- O conflito entre Rússia e Ucrânia completa 1.570 dias em 12 de junho de 2026, tornando-se a guerra mais longa da Europa.
- Iniciada em 24 de fevereiro de 2022, a invasão já supera os quatro anos da 1ª Guerra Mundial (1914-1918).
- No começo, a Rússia visava tomar Kiev, mas recuou e passou a concentrar operações no Donbass, com linha de frente estável desde então.
- A principal diferença em relação à 1ª Guerra Mundial é o uso massivo de drones, que criaram zonas de alto risco próximas à linha de frente.
- O custo humano da guerra na Ucrânia já chega a cerca de 10 milhões de pessoas, contando mortos, feridos, desaparecidos e deslocados.
O conflito entre Rússia e Ucrânia já completa 1.570 dias desde a invasão iniciada em 24 de fevereiro de 2022, marcando o confronto como a guerra mais longa da Europa. O desfecho não está próximo, apesar das tentativas de rápida vitória inicial.
A guerra, que começou com a ofensiva russa em território ucraniano, mudou o ritmo ao longo dos anos. Moscou buscava derrubar o governo de Kiev, mas a resistência ucraniana impediu avanços decisivos nas primeiras semanas, levando a uma guerra de desgaste.
Com o passar dos meses, o front ganhou características de posição fixa, com avanços territoriais limitados e uso crescente de mobilização tecnológica, em especial drones, que passaram a identificar alvos e direcionar ataques.
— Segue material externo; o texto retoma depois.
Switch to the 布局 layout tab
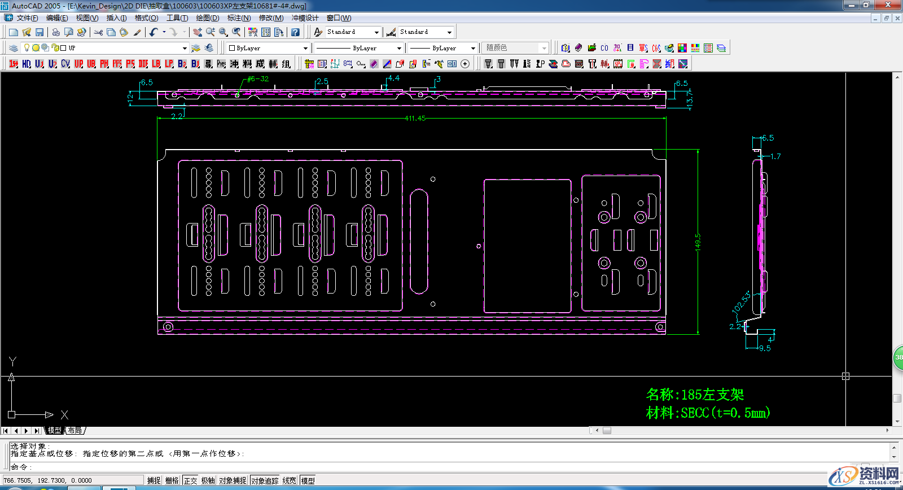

A mudança de estratégia ocorreu após o recuo russo em março de 2022 e o redesenho do conflito para o leste do país, no Donbass. A partir daí, as linhas de frente tornaram-se estáveis em muitos trechos.
A principal diferença entre os conflitos reside na tecnologia: drones substituíram parte da dominância de aviões e blindados na Ucrânia, alterando a dinâmica do combate desde 2023.
Os drones passaram a mapear posições, orientar ataques e dificultar rotas de deslocamento das tropas, criando zonas de alta vigilância próximas às linhas de frente, entre 20 e 25 quilômetros de largura em alguns trechos.